Orhun Yazıtları’nın önemi

Türk dilinin ya da Türkçenin ilk yazılı metni Orhun Yazıtları, diğer bir adıyla Göktürk Kitabeleri’dir. Orhun Yazıtları, Türkçe yazılmış en eski yazılı eserlerdir. Bu yazıtlar; hükümdar Bilge Kağan, kardeşi Kültiğin ve Vezir Tonyukuk adına dikilmiştir. Yazıtlarda Türk toplumunun özellikleri, devlet adamlarının devlet yönetimi hakkındaki fikirleri ve tavsiyeleri yer almaktadır. Devlet adamlarının ve halkın birbirine karşı olan görevlerinden bahsedilmiştir. Ayrıca Çinlilerin hilelerinden söz edilerek geçmişteki hatalar sıralanmış, geleceğe yönelik öğütler verilmiştir. Türk yazı dilinin ilk örneklerinin ortaya konulduğu, eşi bulunmayacak değerde bilgiler içeren Orhun Yazıtları, her Türk’ün hakkında bilgi sahibi olması ve onu okuyup hakkıyla benimseyerek atalarımızın verdikleri uyarıları dikkate alması gereken büyük bir abidedir çünkü o kutlu yazıtlarda bilge, alp, inançlı ve pek yürekli atalarımızın binlerce yıl önce dünyaya düzen vermek ve Türk kültürünü, ulusunu ebedi kılmak için yaptığı çalışmalar neticesinde oluşan Türk tarihi yazılmaktadır.
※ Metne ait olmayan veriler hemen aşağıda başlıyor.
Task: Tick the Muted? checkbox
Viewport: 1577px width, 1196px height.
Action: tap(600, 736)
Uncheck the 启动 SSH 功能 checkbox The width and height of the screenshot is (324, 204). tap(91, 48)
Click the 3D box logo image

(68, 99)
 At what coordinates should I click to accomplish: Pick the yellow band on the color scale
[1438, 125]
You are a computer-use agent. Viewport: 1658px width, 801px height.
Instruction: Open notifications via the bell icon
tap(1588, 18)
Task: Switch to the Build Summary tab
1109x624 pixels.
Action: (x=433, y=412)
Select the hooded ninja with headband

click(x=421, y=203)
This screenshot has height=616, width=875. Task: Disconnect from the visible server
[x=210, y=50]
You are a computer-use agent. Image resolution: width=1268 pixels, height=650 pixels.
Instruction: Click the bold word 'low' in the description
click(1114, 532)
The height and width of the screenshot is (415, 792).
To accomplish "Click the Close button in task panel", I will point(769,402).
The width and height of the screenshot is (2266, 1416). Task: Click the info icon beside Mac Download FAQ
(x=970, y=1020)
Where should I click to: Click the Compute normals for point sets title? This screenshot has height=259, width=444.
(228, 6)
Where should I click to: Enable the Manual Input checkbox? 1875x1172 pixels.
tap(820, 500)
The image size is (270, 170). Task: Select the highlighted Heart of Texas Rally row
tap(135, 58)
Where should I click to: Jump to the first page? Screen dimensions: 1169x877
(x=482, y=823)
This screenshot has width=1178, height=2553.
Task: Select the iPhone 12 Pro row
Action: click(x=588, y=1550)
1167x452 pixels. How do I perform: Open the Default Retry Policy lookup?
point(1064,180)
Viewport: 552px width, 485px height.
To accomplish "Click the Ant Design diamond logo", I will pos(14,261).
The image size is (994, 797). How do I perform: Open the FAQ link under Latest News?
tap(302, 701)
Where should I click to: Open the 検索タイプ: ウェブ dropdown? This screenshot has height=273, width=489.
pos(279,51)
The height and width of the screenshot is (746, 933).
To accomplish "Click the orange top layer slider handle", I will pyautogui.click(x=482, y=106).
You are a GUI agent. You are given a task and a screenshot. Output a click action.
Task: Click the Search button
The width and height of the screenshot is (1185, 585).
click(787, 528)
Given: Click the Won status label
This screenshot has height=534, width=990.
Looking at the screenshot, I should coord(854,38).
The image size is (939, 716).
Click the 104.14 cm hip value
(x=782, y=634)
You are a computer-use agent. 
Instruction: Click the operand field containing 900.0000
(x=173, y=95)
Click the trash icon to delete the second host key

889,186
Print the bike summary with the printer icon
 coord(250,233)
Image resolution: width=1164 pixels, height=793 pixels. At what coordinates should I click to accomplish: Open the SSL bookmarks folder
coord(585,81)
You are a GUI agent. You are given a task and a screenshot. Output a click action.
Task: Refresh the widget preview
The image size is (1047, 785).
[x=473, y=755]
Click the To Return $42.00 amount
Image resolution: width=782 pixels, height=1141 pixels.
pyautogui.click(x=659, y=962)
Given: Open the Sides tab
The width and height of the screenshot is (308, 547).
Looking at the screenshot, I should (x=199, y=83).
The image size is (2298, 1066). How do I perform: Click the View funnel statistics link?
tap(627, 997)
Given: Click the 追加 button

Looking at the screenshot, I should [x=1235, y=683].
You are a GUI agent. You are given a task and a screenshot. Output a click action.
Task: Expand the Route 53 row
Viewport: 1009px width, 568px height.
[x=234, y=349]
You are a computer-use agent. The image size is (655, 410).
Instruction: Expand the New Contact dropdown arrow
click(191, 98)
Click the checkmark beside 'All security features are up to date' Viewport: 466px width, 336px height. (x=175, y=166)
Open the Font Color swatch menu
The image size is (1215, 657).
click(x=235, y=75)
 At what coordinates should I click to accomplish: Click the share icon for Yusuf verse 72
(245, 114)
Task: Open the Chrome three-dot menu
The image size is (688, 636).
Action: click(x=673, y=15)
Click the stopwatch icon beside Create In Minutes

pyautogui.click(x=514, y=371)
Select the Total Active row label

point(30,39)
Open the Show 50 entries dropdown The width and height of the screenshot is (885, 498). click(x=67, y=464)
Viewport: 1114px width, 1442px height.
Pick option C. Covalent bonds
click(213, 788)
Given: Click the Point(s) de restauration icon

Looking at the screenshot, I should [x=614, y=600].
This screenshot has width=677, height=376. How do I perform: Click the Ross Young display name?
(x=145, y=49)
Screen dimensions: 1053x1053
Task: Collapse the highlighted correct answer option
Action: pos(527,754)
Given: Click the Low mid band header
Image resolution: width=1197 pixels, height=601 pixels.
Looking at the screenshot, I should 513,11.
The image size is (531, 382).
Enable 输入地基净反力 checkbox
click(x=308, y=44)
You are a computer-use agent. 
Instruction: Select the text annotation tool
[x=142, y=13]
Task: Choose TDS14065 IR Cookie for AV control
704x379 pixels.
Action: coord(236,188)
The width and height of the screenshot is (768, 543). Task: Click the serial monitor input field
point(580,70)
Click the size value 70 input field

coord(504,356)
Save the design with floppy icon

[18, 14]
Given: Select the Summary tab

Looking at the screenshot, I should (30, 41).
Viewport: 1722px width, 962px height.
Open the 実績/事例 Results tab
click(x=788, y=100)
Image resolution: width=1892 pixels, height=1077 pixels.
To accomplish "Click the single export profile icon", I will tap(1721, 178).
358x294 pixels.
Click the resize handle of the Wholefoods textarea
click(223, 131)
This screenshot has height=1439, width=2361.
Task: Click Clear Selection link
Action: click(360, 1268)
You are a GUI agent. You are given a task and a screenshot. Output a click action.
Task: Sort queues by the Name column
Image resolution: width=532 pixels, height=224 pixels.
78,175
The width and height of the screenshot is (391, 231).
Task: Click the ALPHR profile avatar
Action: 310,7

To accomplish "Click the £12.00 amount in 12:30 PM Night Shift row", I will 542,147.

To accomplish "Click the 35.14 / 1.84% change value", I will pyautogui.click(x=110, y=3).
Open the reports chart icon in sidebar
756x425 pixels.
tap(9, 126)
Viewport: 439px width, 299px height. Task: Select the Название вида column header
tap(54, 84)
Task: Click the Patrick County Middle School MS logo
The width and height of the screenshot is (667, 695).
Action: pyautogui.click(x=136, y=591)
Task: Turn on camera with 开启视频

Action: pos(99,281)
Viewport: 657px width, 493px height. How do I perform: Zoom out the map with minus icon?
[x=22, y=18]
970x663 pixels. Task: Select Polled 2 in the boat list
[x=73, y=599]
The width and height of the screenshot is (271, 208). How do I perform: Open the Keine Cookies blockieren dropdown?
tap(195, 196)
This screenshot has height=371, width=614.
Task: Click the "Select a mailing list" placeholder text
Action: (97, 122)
Yazıtların değerini ustalıkla dile getiren büyük dilci Muharrem Ergin, Orhun Abideleri adlı yapıtında şöyle diyor: Yazıtlar, Türkçenin gücünü ve köklülüğünü ortaya koyması yönüyle çok önemlidir. Türk dilinin ilk yazılı kaynakları olan ve yazı dilinin ilk örneklerini oluşturan Orhun Yazıtları, bundan bin yıl öncesinde bile düzenli ve güçlü bir dilimizin varlığını kanıtlamaktadır. Orhun Kitabeleri; Türk adının, Türk milletinin isminin geçtiği ilk Türkçe metindir. İlk Türk tarihi, taşlar üzerine yazılmış. Devlet ve milletin karşılıklı vazifeleri Türk nizamının, Türk töresinin, Türk medeniyetinin, yüksek Türk kültürünün büyük vesikası. Türk askeri dehasının, Türk askerlik sanatının esasları. Türk gururunun ilahi yüksekliği, Türk feragat ve faziletinin büyük örneği. Türk içtimai hayatının ulvi tablosu. Türk edebiyatının ilk şaheseri/Türk hitabet sanatının erişilmez şaheseri. Hükümdarane eda ve ihtişamla hitap tarzı. Yalın ve keskin üslûbun şaşırtıcı numunesi. Asırlar içinden millî istikameti aydınlatan ışık. Türk dilinin mübarek kaynağı. Türk yazı dilinin ilk ve harikulade işlek örneği. Türk yazı dilinin başlangıcını miladin ilk asırlara çıkartan delil. Türk ordusunun kuruluşunu en az 1250 sene öteye götüren vesika Türk dilinin en büyük iftihar vesilesi olan eser!!!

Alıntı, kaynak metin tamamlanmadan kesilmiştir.